* WHAT YOU ARE ASKED TO DO *
For the records below, say how many lines contain the string "This". Give no other text.

_ _ _

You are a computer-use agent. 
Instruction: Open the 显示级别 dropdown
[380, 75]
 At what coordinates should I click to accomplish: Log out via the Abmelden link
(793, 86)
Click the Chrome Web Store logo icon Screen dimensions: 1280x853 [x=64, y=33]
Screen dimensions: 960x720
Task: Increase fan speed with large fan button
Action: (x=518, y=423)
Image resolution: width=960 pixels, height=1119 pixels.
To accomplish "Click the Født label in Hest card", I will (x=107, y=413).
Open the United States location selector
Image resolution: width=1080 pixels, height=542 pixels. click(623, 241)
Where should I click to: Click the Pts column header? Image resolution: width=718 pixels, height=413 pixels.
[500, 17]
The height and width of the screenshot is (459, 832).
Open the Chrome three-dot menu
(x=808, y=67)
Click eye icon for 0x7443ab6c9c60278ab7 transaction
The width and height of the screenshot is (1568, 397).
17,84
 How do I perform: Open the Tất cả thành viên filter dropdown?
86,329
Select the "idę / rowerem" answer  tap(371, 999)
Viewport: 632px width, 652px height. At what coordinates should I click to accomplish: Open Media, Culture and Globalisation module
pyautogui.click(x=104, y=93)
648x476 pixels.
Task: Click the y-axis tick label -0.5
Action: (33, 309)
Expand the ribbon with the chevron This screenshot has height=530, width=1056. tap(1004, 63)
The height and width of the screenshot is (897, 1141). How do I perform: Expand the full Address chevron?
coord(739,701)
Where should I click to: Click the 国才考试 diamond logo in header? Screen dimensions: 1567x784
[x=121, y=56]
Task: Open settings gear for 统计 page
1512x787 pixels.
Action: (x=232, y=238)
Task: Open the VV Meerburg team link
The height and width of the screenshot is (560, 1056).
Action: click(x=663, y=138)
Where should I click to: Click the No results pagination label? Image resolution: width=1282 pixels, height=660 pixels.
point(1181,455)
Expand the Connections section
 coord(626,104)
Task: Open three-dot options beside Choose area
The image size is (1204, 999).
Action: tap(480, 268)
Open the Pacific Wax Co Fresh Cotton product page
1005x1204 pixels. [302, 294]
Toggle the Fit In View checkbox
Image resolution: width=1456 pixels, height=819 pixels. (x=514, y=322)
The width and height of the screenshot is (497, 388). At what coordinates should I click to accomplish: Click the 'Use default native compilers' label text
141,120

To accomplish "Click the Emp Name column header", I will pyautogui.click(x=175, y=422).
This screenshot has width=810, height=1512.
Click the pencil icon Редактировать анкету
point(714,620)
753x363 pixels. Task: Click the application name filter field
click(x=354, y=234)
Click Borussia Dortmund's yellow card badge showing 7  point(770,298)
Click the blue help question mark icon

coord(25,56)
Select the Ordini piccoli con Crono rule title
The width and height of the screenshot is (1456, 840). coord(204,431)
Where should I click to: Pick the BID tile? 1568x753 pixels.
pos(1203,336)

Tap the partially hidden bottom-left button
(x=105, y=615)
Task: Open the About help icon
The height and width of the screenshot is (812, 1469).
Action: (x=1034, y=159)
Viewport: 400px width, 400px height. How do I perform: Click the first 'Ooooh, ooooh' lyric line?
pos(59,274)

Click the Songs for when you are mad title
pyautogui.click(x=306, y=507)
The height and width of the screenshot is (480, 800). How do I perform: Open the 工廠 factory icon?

_ _ _

* WRITTEN SOLUTION *
2